> [THE TASK] Examine each line of the data, and copy the ones containing "agent".
DATA EXTRACTS START
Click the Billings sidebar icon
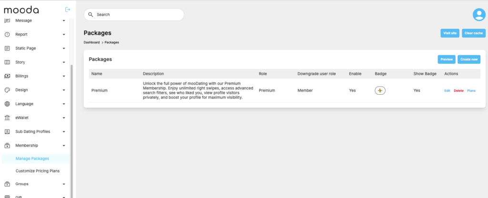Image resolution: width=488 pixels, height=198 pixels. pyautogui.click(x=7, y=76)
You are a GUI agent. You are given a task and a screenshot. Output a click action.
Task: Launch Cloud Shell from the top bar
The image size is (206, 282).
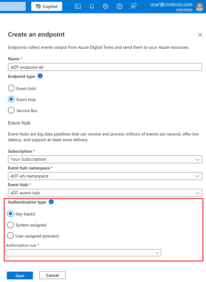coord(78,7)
DATA EXTRACTS END
DATA EXTRACTS START
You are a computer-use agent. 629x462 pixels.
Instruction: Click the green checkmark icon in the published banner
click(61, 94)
DATA EXTRACTS END
DATA EXTRACTS START
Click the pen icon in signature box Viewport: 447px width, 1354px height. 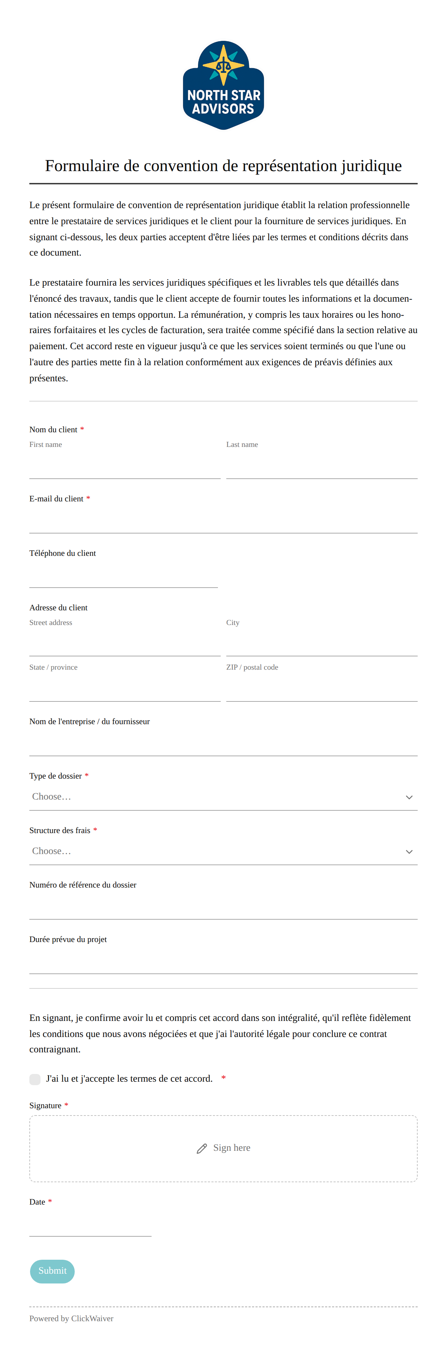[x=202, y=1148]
DATA EXTRACTS END
> [OUTPUT FOR THIS TASK]
You are a GUI agent. You are given a task and a screenshot. Output a click action.
You are a computer-use agent. 629x462 pixels.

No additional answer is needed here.